Division of Metabolic Diseases, Department of Internal Medicine, Faculty of Medicine, University of Debrecen, Debrecen, Hungary; Doctoral School of Health Sciences, Faculty of Medicine, University of Debrecen, Debrecen, Hungary.
Division of Metabolic Diseases, Department of Internal Medicine, Faculty of Medicine, University of Debrecen, Debrecen, Hungary.
Chem Biol Interact. 2023 Nov 1;385:110749. doi: 10.1016/j.cbi.2023.110749. Epub 2023 Oct 5.
We aimed to investigate serum amino-terminal C-type natriuretic peptide (NT-proCNP) and its relationship with quantitative and qualitative HDL-parameters in patients with end-stage renal disease (ESRD) before, then 1 and 6 months after kidney transplantation (TX). Seventy patients (47 males, 23 females, mean age 51.7 ± 12.4 years) were enrolled in a prospective follow-up study. We examined serum creatinine, C-reactive protein, procalcitonin, fasting glucose and lipid parameters before, then 1 and 6 months after TX. High-density lipoprotein- (HDL)-associated paraoxonase-1 (PON1) paraoxonase and arylesterase activities were measured spectrophotometrically. Lipoprotein subfractions were determined by Lipoprint. NT-proCNP and oxidized low-density lipoprotein (oxLDL) levels were measured by ELISA. Mean NT-proCNP was 45.8 ± 21.9 pmol/L before renal transplantation and decreased markedly 1 month and 6 months after transplantation (5.3 ± 2.5 and 7.7 ± 4.9 pmol/L, respectively, P = 1 × 10). During the 6 months' follow-up, PON1 arylesterase, paraoxonase and salt-stimulated paraoxonase activities improved. NT-proCNP positively correlated with procalcitonin and creatinine and negatively with GFR, LDL-cholesterol (LDL-C) and HDL-cholesterol (HDL-C). There was a negative correlation between serum NT-proCNP and PON1 arylesterase activity.
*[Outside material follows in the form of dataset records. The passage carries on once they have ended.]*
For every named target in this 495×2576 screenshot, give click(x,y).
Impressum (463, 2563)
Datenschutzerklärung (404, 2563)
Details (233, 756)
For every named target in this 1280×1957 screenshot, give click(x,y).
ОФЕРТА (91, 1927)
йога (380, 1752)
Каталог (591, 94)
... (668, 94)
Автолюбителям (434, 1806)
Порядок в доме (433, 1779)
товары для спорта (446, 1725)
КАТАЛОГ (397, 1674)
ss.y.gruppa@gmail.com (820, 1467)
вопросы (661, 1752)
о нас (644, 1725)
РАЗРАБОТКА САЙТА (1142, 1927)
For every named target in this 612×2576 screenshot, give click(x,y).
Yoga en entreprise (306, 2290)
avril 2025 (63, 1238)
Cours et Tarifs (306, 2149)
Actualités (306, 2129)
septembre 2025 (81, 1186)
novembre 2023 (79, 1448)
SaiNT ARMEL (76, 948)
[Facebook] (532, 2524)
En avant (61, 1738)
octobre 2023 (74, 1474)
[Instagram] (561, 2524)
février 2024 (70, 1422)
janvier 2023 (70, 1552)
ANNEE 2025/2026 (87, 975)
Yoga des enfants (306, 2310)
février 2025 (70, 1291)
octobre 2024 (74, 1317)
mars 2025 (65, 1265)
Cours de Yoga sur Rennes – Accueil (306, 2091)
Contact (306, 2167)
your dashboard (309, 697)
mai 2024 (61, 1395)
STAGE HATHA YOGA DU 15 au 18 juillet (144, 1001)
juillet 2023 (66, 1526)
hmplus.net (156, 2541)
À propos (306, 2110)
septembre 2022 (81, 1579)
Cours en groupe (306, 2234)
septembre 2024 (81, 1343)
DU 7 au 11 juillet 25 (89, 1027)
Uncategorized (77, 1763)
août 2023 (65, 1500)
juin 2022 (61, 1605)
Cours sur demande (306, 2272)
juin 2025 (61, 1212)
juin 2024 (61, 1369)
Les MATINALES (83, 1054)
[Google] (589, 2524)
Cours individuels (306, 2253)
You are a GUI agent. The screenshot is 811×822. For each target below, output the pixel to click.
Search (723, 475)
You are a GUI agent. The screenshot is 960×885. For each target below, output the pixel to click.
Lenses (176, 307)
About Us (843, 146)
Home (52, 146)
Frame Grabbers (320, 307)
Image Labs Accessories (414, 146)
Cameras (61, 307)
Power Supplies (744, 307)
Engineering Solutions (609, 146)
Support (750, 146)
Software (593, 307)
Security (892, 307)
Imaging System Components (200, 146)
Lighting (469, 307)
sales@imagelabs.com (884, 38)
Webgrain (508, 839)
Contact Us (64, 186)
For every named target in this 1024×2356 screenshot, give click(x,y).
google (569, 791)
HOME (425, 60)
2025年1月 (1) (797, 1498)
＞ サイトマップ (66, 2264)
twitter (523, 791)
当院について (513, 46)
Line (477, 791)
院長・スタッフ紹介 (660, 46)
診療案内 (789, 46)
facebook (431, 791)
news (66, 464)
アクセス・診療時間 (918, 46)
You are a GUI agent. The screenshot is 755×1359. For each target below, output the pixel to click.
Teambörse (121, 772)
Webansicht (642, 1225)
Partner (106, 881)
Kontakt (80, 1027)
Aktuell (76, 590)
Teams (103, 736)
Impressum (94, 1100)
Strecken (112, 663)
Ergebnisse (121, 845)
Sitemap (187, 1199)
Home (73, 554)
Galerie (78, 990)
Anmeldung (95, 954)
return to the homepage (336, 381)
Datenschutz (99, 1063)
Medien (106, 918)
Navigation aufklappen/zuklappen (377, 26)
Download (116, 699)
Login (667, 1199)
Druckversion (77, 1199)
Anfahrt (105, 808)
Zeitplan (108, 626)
According to the multiple regression analysis, the best predicting variables of NT-proCNP were serum procalcitonin, creatinine and PON1 arylesterase activity. NT-proCNP might be a novel link between HDL dysfunction and impaired vascular function in ESRD, but not after kidney transplantation. Further studies in larger populations are needed to clarify the exact role of NT-proCNP in the risk prediction for cardiovascular comorbidities and complications in ESRD.
我们旨在研究终末期肾病(ESRD)患者肾移植(TX)前、后 1 个月和 6 个月的血清氨基末端 C 型利钠肽(NT-proCNP)及其与定量和定性高密度脂蛋白(HDL)参数的关系。70 例患者(47 名男性,23 名女性,平均年龄 51.7±12.4 岁)被纳入前瞻性随访研究。我们检测了 TX 前、后 1 个月和 6 个月的血清肌酐、C 反应蛋白、降钙素原、空腹血糖和血脂参数。采用分光光度法测定高密度脂蛋白(HDL)相关的对氧磷酶-1(PON1)对氧磷酶和芳基酯酶活性。脂蛋白亚组分采用 Lipoprint 测定。采用 ELISA 测定 NT-proCNP 和氧化型低密度脂蛋白(oxLDL)水平。肾移植前平均 NT-proCNP 为 45.8±21.9 pmol/L,移植后 1 个月和 6 个月显著下降(分别为 5.3±2.5 和 7.7±4.9 pmol/L,P=1×10)。在 6 个月的随访中,PON1 芳基酯酶、对氧磷酶和盐刺激对氧磷酶活性得到改善。NT-proCNP 与降钙素原和肌酐呈正相关,与 GFR、LDL-胆固醇(LDL-C)和 HDL-胆固醇(HDL-C)呈负相关。血清 NT-proCNP 与 PON1 芳基酯酶活性呈负相关。根据多元回归分析,NT-proCNP 的最佳预测变量是血清降钙素原、肌酐和 PON1 芳基酯酶活性。NT-proCNP 可能是 ESRD 中 HDL 功能障碍和血管功能受损之间的新联系,但不是在肾移植后。需要在更大的人群中进行进一步的研究,以阐明 NT-proCNP 在 ESRD 心血管合并症和并发症风险预测中的确切作用。